Apart from being some of the first cells to be grown, HeLa cells also were the first to be commercialized — creating the foundation for a multibillion-dollar industry based on buying and selling tissues and cells and patenting genes, according to Skloot.
In July 2021 Lacks’ living family members hired Crump, who said he plans to sue as many as 100 defendants — mostly pharmaceutical companies that have made fortunes off medical research with the HeLa cell line, and potentially Johns Hopkins Hospital, which is where the cells were taken from Lacks, though it has never sold or profited from them.
Later that year, in October, the legal team filed its first suit against Thermo Fisher, which is based in Waltham, Massachusetts.
In an emailed statement provided by a spokesperson, Chris Seeger — another member of Lacks’ legal team — said Lacks and his family deserve justice for the “continued exploitation of their loved one.”
“Despite knowing the profoundly unethical and unlawful origins of the HeLa cell line,” Seeger said, “Thermo Fisher made the conscious choice to profit off of America’s legacy of medical racism, unjustly enriching itself by cultivating, mass-producing, and selling Mrs. Lacks’s genetic material without the consent of her surviving family.”
Members of Thermo Fisher’s legal team declined to talk about the case on the record.
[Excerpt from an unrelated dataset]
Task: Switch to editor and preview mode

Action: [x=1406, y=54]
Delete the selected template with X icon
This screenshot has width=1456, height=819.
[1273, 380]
But in their motion to dismiss, filed Jan. 3, the lawyers argue that the amended complaint is based on an incorrect definition of unjust enrichment.
The proceeds from unjust enrichment aren’t themselves instances of unjust enrichment, the lawyers argue.
“Rather, unjust enrichment occurs at the time the original benefit is conferred by the plaintiff upon the defendant,” their motion reads. “So, if unjust enrichment ever occurred here, sales receipts and cultivated cells would be a result of that unjust enrichment, relevant only to potential damages. Thus, Plaintiff has not stated a claim for unjust enrichment.”
A footnote in their motion also disputes a central fact in Lacks’ complaint.
Although some companies — including the American Type Culture Collection — sell HeLa cells, Thermo Fisher does not, the lawyers say. Instead, all products that Lacks lists in the complaint are “genetically distinct from HeLa cells, and some are not cells at all.”
If the lawsuit proceeds past Thermo Fisher’s second motion to dismiss, both sides will have the chance to argue the facts of the case.
The lawyers also argue that the new complaint doesn’t provide any proof for its assertion that Thermo Fisher is not a “bona fide purchaser for value” — a phrase that describes someone who buys property without any reason to suspect irregularities in the transaction.
The due date for Lacks and his legal team to file a response to Thermo Fisher’s motion is Feb. 27, which is 45 business days after the company filed the brief, according to court documents.